> [What the task asks] Print the lines below from the line with "Viewport: 740px width, 401px" to the line with "Given: Click the C2 trigger source badge" exactly, keeping both ends, and print no pictures.

> [Data to use]
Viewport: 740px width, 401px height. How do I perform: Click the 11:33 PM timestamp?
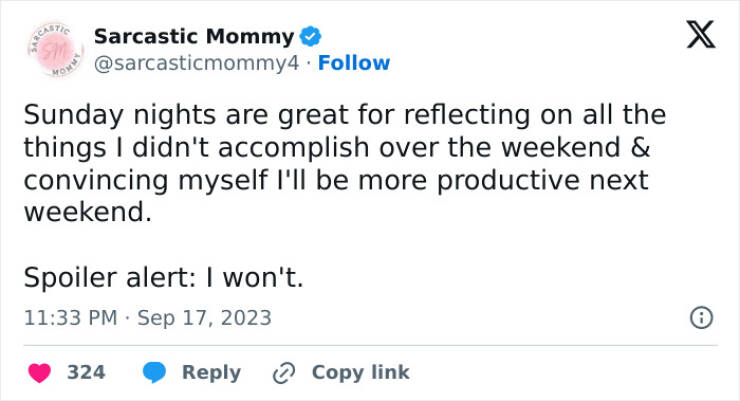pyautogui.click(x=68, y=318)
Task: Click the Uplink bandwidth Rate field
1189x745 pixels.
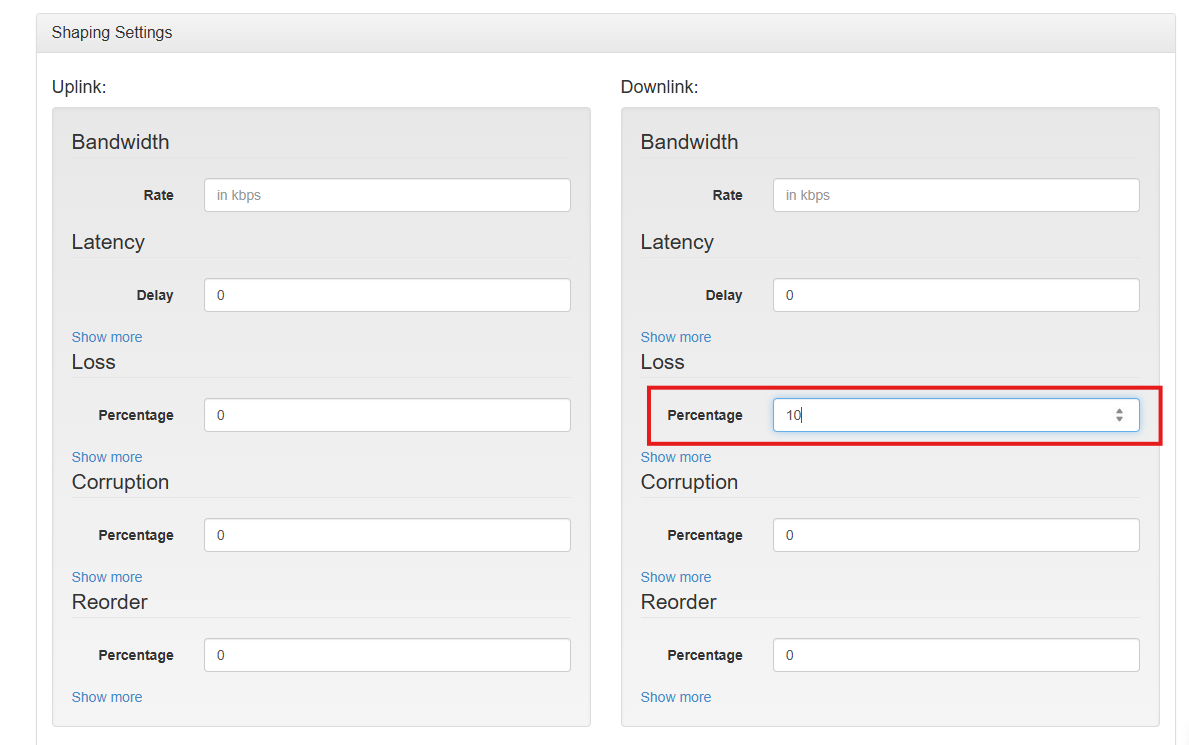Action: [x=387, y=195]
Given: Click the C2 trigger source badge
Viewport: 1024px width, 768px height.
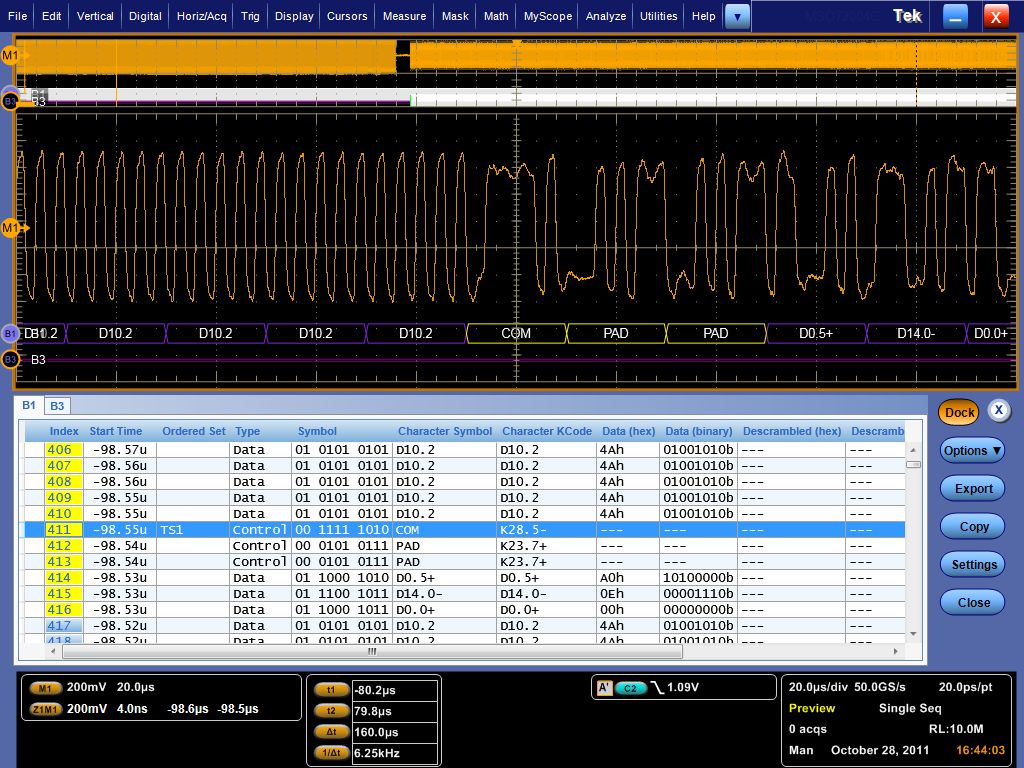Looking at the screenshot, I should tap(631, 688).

...

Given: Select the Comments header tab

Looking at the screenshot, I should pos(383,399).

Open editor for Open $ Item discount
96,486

...

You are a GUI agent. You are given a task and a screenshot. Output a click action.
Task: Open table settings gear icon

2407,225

> [Answer box]
Viewport: 740px width, 401px height. How do I perform: Click the 11:33 PM timestamp?
pyautogui.click(x=68, y=318)
Task: Click the Uplink bandwidth Rate field
1189x745 pixels.
Action: [x=387, y=195]
Given: Click the C2 trigger source badge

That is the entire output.